Back in the day, I had a job that sent me traveling around major cities in the US and UK. I could post on a message board and within ten minutes there were people I could go out for dinner and drinks with. We already knew we had something we could talk about for at least a couple of hours. Additionally, most of these people were women so there was an added level of security. Social media didn't really exist during the show's original run. How were you most involved with the X-Files online (atxc, message board, email mailing list, etc.)?
Well, it was mostly atxc and the Yahoo! groups mailing lists that spiraled out into Geocities sites and, eventually, LiveJournal. The amusing thing is that getting in on the ground floor of social media and the Internet has helped me get jobs!  When I look at a new piece of software, I think, ‘this is hella easier than uploading to Geocities.’  We had to walk uphill both ways, in the snow, on dial-up, fighting off dinosaurs with our AOL CDs while writing HTML code. What did you take away from your experience with X-Files fic or with the fandom in general?
DO NOT FEED THE TROLLS.
The past four years in politics have basically been the ugliest online kerfuffle the world has ever seen. I survived the Shipper Wars of ’96 and I thought those were brutal, but that was NOTHING. The only way to win an argument online is to not have the argument at all. Arguing with a troll is like mudwrestling a pig: You both get filthy and only the pig is happy.

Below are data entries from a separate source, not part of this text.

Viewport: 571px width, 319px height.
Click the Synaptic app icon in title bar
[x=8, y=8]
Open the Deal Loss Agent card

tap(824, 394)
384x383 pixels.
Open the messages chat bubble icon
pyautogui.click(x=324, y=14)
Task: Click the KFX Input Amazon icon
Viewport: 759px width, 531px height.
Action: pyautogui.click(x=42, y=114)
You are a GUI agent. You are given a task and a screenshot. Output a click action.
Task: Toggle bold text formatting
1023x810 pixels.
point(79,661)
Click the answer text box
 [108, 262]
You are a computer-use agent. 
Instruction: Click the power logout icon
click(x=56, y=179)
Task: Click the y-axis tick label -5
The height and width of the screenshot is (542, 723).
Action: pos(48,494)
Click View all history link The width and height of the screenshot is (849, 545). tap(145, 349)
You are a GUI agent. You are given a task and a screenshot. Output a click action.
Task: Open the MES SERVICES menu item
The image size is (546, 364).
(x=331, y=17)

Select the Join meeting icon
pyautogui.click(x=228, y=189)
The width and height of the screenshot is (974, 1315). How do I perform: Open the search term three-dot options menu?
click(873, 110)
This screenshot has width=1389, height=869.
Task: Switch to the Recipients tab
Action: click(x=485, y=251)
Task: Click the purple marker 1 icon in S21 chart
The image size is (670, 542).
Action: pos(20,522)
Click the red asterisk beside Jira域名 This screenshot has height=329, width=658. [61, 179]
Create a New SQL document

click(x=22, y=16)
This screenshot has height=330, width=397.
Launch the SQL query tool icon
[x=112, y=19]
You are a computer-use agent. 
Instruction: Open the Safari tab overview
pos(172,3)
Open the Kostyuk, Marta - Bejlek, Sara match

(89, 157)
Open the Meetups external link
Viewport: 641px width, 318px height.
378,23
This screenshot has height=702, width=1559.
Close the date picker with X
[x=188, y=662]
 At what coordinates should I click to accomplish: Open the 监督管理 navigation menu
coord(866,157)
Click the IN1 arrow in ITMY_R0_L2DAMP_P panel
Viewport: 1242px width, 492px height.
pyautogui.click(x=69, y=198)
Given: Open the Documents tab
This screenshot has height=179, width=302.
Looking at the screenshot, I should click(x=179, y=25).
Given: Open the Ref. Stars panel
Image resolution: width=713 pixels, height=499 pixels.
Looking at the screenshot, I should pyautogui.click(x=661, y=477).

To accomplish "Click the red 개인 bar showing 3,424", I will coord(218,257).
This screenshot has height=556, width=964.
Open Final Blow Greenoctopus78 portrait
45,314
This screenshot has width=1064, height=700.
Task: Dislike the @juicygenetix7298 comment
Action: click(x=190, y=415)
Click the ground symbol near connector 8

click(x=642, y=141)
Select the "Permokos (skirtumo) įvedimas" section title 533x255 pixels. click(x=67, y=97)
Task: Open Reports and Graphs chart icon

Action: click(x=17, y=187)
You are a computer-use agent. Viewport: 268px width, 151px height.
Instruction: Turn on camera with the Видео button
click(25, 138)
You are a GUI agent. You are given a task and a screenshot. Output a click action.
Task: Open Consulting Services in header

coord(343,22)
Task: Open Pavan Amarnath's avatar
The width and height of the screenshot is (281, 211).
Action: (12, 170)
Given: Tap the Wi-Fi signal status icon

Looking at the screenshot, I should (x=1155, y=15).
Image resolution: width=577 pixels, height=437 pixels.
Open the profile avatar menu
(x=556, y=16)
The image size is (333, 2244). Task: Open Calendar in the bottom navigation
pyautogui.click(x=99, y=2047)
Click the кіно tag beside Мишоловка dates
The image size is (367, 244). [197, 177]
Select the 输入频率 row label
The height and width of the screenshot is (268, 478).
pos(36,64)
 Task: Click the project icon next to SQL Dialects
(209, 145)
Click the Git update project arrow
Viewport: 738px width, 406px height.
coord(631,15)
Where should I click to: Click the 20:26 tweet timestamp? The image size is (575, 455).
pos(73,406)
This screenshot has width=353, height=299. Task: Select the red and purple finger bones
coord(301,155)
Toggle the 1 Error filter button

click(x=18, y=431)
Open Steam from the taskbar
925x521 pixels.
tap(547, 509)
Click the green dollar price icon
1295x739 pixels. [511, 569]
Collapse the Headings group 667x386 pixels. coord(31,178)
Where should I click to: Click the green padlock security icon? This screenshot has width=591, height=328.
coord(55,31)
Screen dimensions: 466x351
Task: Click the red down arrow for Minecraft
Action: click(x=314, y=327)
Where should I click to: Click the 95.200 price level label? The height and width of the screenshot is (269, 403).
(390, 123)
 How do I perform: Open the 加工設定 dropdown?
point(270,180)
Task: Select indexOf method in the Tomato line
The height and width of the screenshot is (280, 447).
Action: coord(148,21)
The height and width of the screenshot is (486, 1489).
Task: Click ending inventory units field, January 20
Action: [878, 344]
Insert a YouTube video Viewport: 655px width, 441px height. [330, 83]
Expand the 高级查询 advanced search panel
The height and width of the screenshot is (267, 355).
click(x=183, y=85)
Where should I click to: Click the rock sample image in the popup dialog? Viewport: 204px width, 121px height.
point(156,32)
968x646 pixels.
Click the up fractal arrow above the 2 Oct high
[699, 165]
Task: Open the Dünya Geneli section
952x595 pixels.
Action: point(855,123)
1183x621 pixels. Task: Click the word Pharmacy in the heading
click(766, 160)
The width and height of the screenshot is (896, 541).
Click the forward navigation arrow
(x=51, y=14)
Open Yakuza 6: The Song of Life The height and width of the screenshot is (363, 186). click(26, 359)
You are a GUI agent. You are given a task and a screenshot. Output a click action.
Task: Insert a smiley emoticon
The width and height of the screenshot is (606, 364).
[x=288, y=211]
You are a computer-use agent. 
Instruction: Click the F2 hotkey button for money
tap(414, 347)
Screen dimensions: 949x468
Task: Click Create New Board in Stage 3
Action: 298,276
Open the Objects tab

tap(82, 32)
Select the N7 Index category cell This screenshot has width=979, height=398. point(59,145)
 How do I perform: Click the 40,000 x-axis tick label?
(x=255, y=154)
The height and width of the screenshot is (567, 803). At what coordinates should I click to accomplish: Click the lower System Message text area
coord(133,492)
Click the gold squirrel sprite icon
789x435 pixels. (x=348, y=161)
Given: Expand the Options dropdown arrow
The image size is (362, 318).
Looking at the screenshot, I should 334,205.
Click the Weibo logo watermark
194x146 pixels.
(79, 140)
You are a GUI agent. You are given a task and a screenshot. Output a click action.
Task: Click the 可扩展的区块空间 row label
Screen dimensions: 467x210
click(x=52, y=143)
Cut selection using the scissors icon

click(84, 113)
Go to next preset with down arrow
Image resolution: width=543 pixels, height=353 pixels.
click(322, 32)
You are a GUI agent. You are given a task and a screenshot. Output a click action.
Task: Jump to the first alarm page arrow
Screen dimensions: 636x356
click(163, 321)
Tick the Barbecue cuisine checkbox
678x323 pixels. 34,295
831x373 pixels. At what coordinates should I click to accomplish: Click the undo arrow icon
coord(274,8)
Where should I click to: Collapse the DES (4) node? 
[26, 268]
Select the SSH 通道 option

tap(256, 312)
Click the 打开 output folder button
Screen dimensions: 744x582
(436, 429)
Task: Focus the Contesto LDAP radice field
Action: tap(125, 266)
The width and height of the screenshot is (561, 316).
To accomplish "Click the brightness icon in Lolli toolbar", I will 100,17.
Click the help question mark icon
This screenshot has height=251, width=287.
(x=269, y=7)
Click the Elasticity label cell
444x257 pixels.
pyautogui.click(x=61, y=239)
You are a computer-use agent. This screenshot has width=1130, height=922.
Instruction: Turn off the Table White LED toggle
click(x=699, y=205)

Also, READ THE FUCKING TERMS OF SERVICE.
What was it that got you hooked on the X-Files as a show?
I had the most terrible straight-girl crush on Scully. I wanted to be her best friend, I wanted to BE her.  I wanted to order Chinese food and paint each other’s nails and talk about bones.  Scully and Princess Leia and I could all just hang out poolside with hot and cold running waiters and poolboys, drink margaritas, and bitch about how unfair it all was – if the stupid men would just get OUT OF THE WAY AND LET US DO OUR JOBS, the world would be so much better. What got you involved with X-Files fanfic?
This question is really about Iolokus, isn’t it?  You can’t fool me. [Lilydale note: I can neither confirm nor deny the motivation for this question, but I cannot complain about the answer.]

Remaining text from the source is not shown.